A day's trail north from where Idaho and Montana come together on the Canadian border, fumed and fretted Bucking Horse River. Its nomenclature was a little bit of all right, for from the minute it trickled from a huge blue-green glacier up in the Selkirks till it fell into the Kootenay, it bucked its way over, under, and around rock-cliffs, and areas of stolid mountain sides that still held gigantic pine and cedar.
It had ripped from the bowels of a mountain pebbles of gold, and the town of Bucking Horse was the home of men who had come at the call of the yellow god.
When Bulldog Carney struck Bucking Horse it was a sick town, decrepid, suffering from premature old age, for most of the mines had petered out.
One hotel, the Gold Nugget, still clung to its perch on a hillside, looking like a bird cage hung from a balcony.
Carney had known its proprietor, Seth Long, in the Cour d'Alene: Seth and Jeanette Holt; in the way of disapproval Seth, for he was a skidder; Jeanette with a manly regard, for she was as much on the level as a gyroscope.
Carney was not after gold that is battled from obdurate rocks with drill and shovel. He was a gallant knight of the road – a free lance of adventure; considering that a man had better lie in bed and dream than win money by dreary unexciting toil. His lithe six foot of sinewy anatomy, the calm, keen, gray eye, the splendid cool insulated nerve and sweet courage, the curious streaks of chivalry, all these would have perished tied to routine. Like "Bucking Horse" his name, "Bulldog" Carney, was an inspiration.

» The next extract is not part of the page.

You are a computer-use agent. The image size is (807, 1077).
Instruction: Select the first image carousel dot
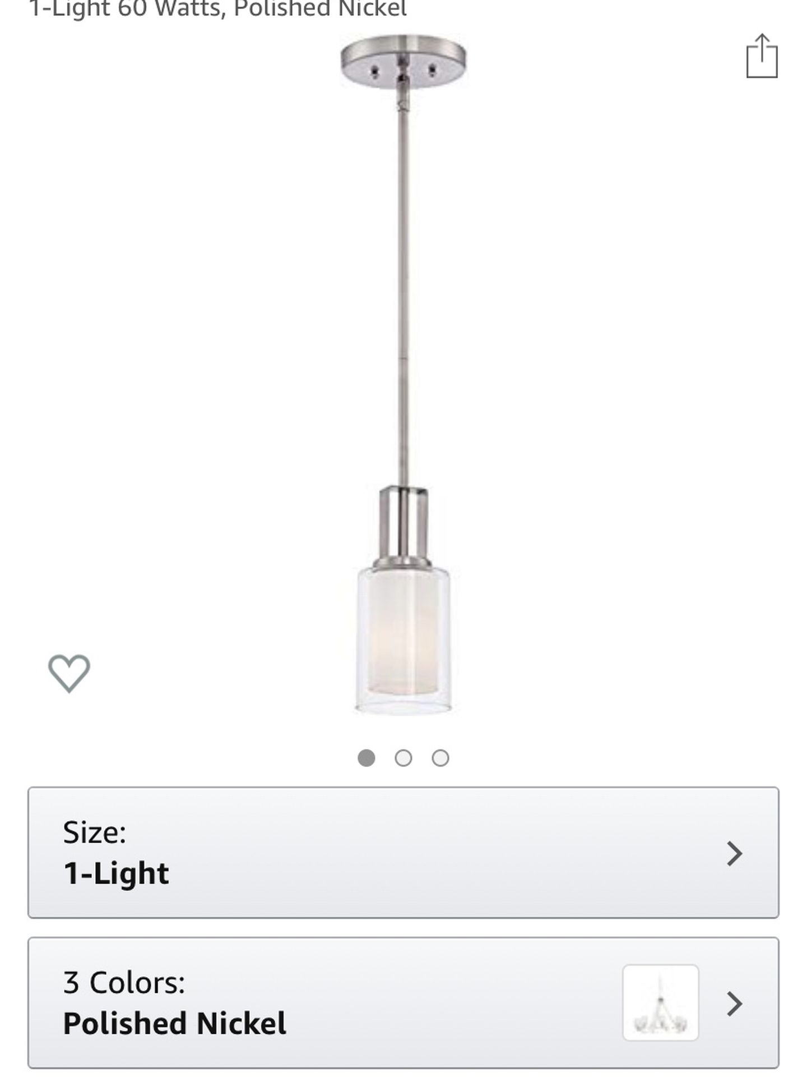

He had ridden his famous buckskin, Pat, up from the Montana border, mentally surveying his desire, a route for running into the free and United States opium without the little formality of paying Uncle Sam the exorbitant and unnatural duty. That was why he first came to Bucking Horse.
The second day after his arrival Seth Long bought for a few hundred dollars the Little Widow mine that was almost like a back yard to the hotel. People laughed, for it was a worked-out proposition; when he put a gang of men to work, pushing on the long drift, they laughed again. When Seth threw up his hands declaring that the Little Widow was no good, those who had laughed told him that they had known it all the time.
But what they didn't know was that the long drift in the mine now ran on until it was directly under the Gold Nugget hotel.
It was Carney who had worked that out, and Seth and his hotel were established as a clearing station for the opium that was shipped in by train from Vancouver in tins labelled "Peaches," "Salmon," or any old thing. It was stored in the mine and taken from there by pack-train down to the border, and switched across at Bailey's Ferry, the U. S. customs officers at that point being nice lovable chaps; or sometimes it crossed the Kootenay in a small boat at night.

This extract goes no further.